-- DATA TO EXAMINE follows --

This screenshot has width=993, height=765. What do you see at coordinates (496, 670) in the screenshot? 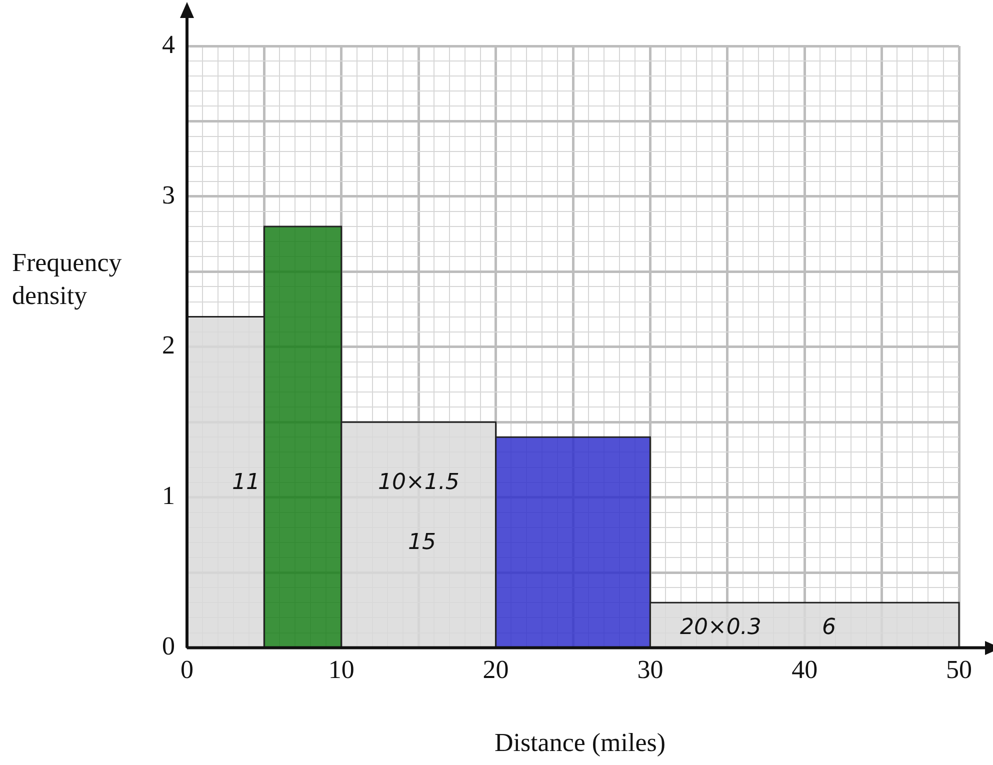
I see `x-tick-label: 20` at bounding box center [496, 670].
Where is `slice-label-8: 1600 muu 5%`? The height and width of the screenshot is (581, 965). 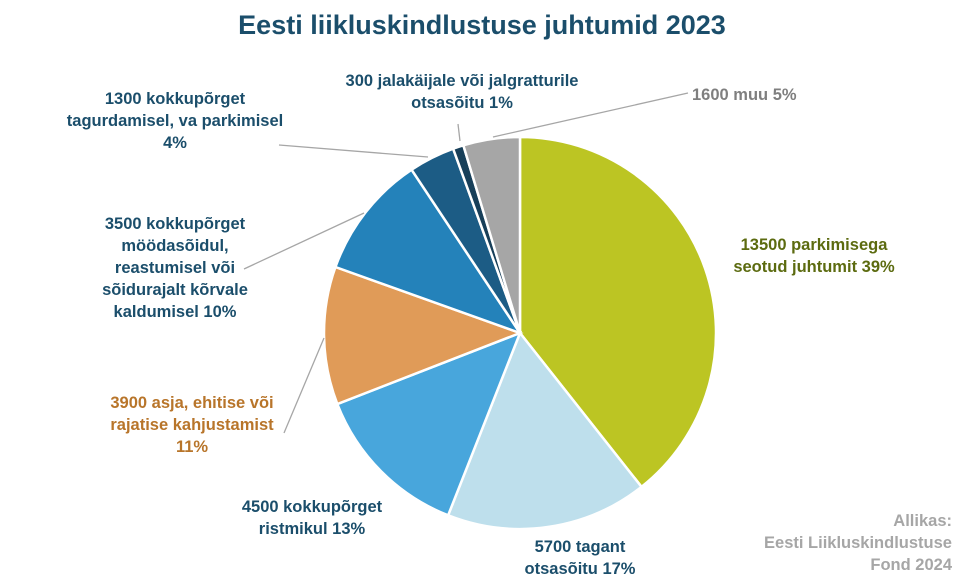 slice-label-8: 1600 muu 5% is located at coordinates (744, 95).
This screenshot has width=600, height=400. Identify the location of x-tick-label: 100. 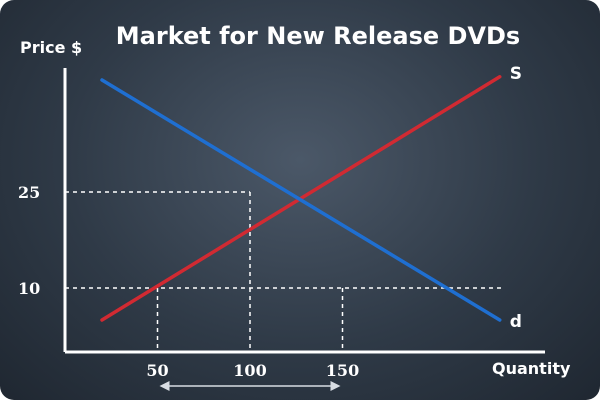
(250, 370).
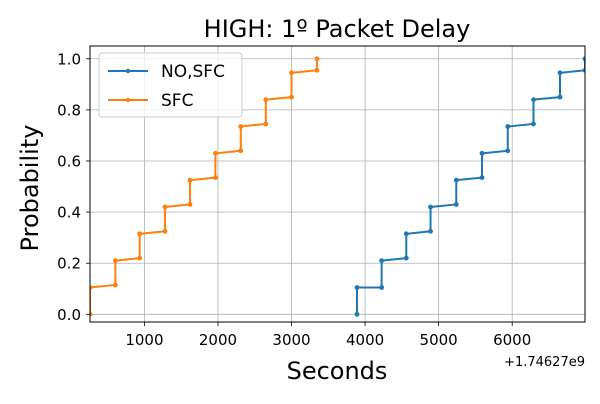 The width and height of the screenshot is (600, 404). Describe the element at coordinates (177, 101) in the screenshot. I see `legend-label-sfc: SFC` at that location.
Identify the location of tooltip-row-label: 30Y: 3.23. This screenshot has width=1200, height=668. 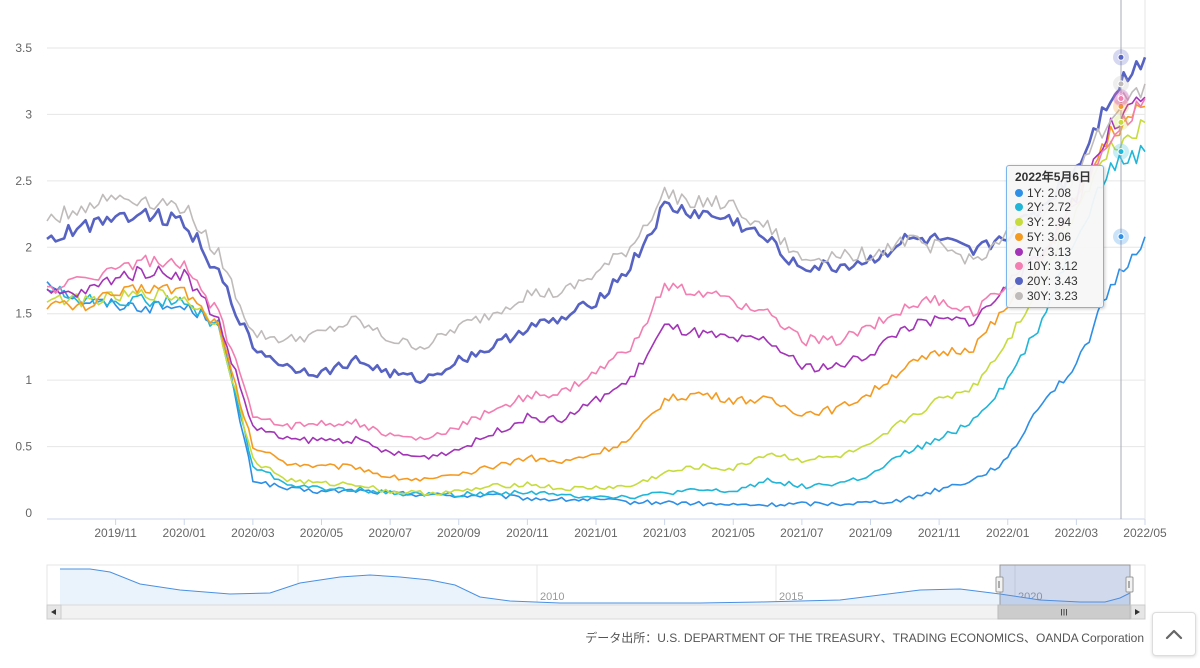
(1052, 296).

-- DATA TO EXAMINE concluded --

• TASK TO CARRY OUT: Revise the data from the line containing "Identify the location of tooltip-row-label: 30Y: 3.23." through the end of the data, inclusive, so that "screenshot" reads "image" and all else stays unchanged. Leave the pictures out of the answer.

• RESULT OF THIS TASK:
Identify the location of tooltip-row-label: 30Y: 3.23. This image has width=1200, height=668. 
(1052, 296).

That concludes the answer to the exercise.